Entries taken from a collection
================

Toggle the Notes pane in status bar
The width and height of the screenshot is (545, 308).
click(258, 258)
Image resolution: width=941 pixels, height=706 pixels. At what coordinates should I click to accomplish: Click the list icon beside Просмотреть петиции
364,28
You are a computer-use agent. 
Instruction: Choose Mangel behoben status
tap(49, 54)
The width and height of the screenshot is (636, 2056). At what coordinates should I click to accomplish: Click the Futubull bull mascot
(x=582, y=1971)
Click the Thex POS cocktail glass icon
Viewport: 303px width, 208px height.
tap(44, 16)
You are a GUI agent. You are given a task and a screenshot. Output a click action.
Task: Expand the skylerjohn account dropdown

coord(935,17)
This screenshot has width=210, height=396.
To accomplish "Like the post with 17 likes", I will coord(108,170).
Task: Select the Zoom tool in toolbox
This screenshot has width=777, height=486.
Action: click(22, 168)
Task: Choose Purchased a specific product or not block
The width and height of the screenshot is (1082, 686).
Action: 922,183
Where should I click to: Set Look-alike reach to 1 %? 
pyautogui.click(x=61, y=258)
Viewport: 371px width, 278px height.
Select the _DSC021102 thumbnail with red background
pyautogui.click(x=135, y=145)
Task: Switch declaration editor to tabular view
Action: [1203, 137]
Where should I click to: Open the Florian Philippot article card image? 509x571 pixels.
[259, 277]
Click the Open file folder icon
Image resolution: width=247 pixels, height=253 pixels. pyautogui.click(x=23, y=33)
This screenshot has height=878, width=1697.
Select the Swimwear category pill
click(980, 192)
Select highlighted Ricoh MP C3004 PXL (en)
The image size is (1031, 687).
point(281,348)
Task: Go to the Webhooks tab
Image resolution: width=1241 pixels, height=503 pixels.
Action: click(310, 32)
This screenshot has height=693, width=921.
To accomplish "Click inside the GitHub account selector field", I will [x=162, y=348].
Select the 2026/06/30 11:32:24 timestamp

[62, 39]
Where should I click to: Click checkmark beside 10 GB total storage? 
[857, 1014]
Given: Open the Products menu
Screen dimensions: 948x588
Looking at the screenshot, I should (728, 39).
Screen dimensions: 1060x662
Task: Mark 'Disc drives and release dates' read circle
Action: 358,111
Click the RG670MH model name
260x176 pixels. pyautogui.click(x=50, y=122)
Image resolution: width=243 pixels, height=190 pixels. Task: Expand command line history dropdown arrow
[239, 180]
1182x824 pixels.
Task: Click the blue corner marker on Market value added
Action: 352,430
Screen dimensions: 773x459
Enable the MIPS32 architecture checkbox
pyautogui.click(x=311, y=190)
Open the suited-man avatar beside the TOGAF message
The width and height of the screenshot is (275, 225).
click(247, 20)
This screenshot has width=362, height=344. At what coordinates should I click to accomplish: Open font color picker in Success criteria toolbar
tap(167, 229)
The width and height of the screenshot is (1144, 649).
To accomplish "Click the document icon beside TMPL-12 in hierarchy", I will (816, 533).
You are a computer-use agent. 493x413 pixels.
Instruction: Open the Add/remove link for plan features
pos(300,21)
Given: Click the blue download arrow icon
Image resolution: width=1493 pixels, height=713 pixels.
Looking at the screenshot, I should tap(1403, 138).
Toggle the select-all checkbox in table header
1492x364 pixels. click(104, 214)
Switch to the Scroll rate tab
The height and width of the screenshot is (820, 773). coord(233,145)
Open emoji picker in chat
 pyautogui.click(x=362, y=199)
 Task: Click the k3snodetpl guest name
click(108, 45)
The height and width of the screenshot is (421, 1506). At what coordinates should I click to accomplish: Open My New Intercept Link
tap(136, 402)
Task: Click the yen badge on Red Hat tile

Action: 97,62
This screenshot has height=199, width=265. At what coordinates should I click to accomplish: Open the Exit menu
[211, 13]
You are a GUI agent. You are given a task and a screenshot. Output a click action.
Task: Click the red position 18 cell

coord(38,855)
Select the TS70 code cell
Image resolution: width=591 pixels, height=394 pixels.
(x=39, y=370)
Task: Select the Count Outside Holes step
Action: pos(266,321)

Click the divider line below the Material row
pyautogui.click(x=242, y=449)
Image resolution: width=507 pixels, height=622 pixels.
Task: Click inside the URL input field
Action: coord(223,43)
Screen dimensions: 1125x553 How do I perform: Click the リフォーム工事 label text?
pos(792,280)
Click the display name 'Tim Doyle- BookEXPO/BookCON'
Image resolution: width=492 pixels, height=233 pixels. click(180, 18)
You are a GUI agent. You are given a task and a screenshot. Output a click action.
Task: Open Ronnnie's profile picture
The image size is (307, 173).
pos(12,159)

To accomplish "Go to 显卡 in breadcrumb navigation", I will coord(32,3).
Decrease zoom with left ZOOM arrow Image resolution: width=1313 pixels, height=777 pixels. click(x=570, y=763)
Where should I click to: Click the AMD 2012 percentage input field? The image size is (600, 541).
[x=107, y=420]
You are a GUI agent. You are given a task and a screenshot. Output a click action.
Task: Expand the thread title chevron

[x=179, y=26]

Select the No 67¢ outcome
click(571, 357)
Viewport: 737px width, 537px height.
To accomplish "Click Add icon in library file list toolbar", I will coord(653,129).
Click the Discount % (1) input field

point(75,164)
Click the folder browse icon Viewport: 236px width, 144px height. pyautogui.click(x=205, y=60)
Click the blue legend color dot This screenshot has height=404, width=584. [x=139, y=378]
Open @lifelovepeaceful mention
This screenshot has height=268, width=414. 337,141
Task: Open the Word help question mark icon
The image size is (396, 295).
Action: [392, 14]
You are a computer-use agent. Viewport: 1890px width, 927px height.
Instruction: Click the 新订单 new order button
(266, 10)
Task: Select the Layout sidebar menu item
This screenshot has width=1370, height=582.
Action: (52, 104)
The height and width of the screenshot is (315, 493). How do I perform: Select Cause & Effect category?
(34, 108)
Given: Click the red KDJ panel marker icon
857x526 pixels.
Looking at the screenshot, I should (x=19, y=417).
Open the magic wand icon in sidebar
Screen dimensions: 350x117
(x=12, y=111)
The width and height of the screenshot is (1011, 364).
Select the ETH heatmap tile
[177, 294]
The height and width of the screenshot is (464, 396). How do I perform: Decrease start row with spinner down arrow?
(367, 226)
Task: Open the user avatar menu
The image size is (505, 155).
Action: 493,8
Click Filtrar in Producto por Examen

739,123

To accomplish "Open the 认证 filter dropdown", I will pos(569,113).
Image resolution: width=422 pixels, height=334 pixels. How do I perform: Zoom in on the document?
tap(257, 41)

================

-- Problem to solve --
Every line of the data is to be retyped without alteration.

-- Expected answer --
Toggle the Notes pane in status bar
The width and height of the screenshot is (545, 308).
click(258, 258)
Image resolution: width=941 pixels, height=706 pixels. At what coordinates should I click to accomplish: Click the list icon beside Просмотреть петиции
364,28
You are a computer-use agent. 
Instruction: Choose Mangel behoben status
tap(49, 54)
The width and height of the screenshot is (636, 2056). At what coordinates should I click to accomplish: Click the Futubull bull mascot
(x=582, y=1971)
Click the Thex POS cocktail glass icon
Viewport: 303px width, 208px height.
tap(44, 16)
You are a GUI agent. You are given a task and a screenshot. Output a click action.
Task: Expand the skylerjohn account dropdown

coord(935,17)
This screenshot has width=210, height=396.
To accomplish "Like the post with 17 likes", I will coord(108,170).
Task: Select the Zoom tool in toolbox
This screenshot has width=777, height=486.
Action: click(22, 168)
Task: Choose Purchased a specific product or not block
The width and height of the screenshot is (1082, 686).
Action: 922,183
Where should I click to: Set Look-alike reach to 1 %? 
pyautogui.click(x=61, y=258)
Viewport: 371px width, 278px height.
Select the _DSC021102 thumbnail with red background
pyautogui.click(x=135, y=145)
Task: Switch declaration editor to tabular view
Action: [1203, 137]
Where should I click to: Open the Florian Philippot article card image? 509x571 pixels.
[259, 277]
Click the Open file folder icon
Image resolution: width=247 pixels, height=253 pixels. pyautogui.click(x=23, y=33)
This screenshot has height=878, width=1697.
Select the Swimwear category pill
click(980, 192)
Select highlighted Ricoh MP C3004 PXL (en)
The image size is (1031, 687).
point(281,348)
Task: Go to the Webhooks tab
Image resolution: width=1241 pixels, height=503 pixels.
Action: click(310, 32)
This screenshot has height=693, width=921.
To accomplish "Click inside the GitHub account selector field", I will [x=162, y=348].
Select the 2026/06/30 11:32:24 timestamp

[62, 39]
Where should I click to: Click checkmark beside 10 GB total storage? 
[857, 1014]
Given: Open the Products menu
Screen dimensions: 948x588
Looking at the screenshot, I should (728, 39).
Screen dimensions: 1060x662
Task: Mark 'Disc drives and release dates' read circle
Action: 358,111
Click the RG670MH model name
260x176 pixels. pyautogui.click(x=50, y=122)
Image resolution: width=243 pixels, height=190 pixels. Task: Expand command line history dropdown arrow
[239, 180]
1182x824 pixels.
Task: Click the blue corner marker on Market value added
Action: 352,430
Screen dimensions: 773x459
Enable the MIPS32 architecture checkbox
pyautogui.click(x=311, y=190)
Open the suited-man avatar beside the TOGAF message
The width and height of the screenshot is (275, 225).
click(247, 20)
This screenshot has width=362, height=344. At what coordinates should I click to accomplish: Open font color picker in Success criteria toolbar
tap(167, 229)
The width and height of the screenshot is (1144, 649).
To accomplish "Click the document icon beside TMPL-12 in hierarchy", I will (816, 533).
You are a computer-use agent. 493x413 pixels.
Instruction: Open the Add/remove link for plan features
pos(300,21)
Given: Click the blue download arrow icon
Image resolution: width=1493 pixels, height=713 pixels.
Looking at the screenshot, I should tap(1403, 138).
Toggle the select-all checkbox in table header
1492x364 pixels. click(104, 214)
Switch to the Scroll rate tab
The height and width of the screenshot is (820, 773). coord(233,145)
Open emoji picker in chat
 pyautogui.click(x=362, y=199)
 Task: Click the k3snodetpl guest name
click(108, 45)
The height and width of the screenshot is (421, 1506). At what coordinates should I click to accomplish: Open My New Intercept Link
tap(136, 402)
Task: Click the yen badge on Red Hat tile

Action: 97,62
This screenshot has height=199, width=265. At what coordinates should I click to accomplish: Open the Exit menu
[211, 13]
You are a GUI agent. You are given a task and a screenshot. Output a click action.
Task: Click the red position 18 cell

coord(38,855)
Select the TS70 code cell
Image resolution: width=591 pixels, height=394 pixels.
(x=39, y=370)
Task: Select the Count Outside Holes step
Action: pos(266,321)

Click the divider line below the Material row
pyautogui.click(x=242, y=449)
Image resolution: width=507 pixels, height=622 pixels.
Task: Click inside the URL input field
Action: coord(223,43)
Screen dimensions: 1125x553 How do I perform: Click the リフォーム工事 label text?
pos(792,280)
Click the display name 'Tim Doyle- BookEXPO/BookCON'
Image resolution: width=492 pixels, height=233 pixels. click(180, 18)
You are a GUI agent. You are given a task and a screenshot. Output a click action.
Task: Open Ronnnie's profile picture
The image size is (307, 173).
pos(12,159)

To accomplish "Go to 显卡 in breadcrumb navigation", I will coord(32,3).
Decrease zoom with left ZOOM arrow Image resolution: width=1313 pixels, height=777 pixels. click(x=570, y=763)
Where should I click to: Click the AMD 2012 percentage input field? The image size is (600, 541).
[x=107, y=420]
You are a GUI agent. You are given a task and a screenshot. Output a click action.
Task: Expand the thread title chevron

[x=179, y=26]

Select the No 67¢ outcome
click(571, 357)
Viewport: 737px width, 537px height.
To accomplish "Click Add icon in library file list toolbar", I will coord(653,129).
Click the Discount % (1) input field

point(75,164)
Click the folder browse icon Viewport: 236px width, 144px height. pyautogui.click(x=205, y=60)
Click the blue legend color dot This screenshot has height=404, width=584. [x=139, y=378]
Open @lifelovepeaceful mention
This screenshot has height=268, width=414. 337,141
Task: Open the Word help question mark icon
The image size is (396, 295).
Action: [392, 14]
You are a computer-use agent. Viewport: 1890px width, 927px height.
Instruction: Click the 新订单 new order button
(266, 10)
Task: Select the Layout sidebar menu item
This screenshot has width=1370, height=582.
Action: (52, 104)
The height and width of the screenshot is (315, 493). How do I perform: Select Cause & Effect category?
(34, 108)
Given: Click the red KDJ panel marker icon
857x526 pixels.
Looking at the screenshot, I should (x=19, y=417).
Open the magic wand icon in sidebar
Screen dimensions: 350x117
(x=12, y=111)
The width and height of the screenshot is (1011, 364).
Select the ETH heatmap tile
[177, 294]
The height and width of the screenshot is (464, 396). How do I perform: Decrease start row with spinner down arrow?
(367, 226)
Task: Open the user avatar menu
The image size is (505, 155).
Action: 493,8
Click Filtrar in Producto por Examen

739,123

To accomplish "Open the 认证 filter dropdown", I will pos(569,113).
Image resolution: width=422 pixels, height=334 pixels. How do I perform: Zoom in on the document?
tap(257, 41)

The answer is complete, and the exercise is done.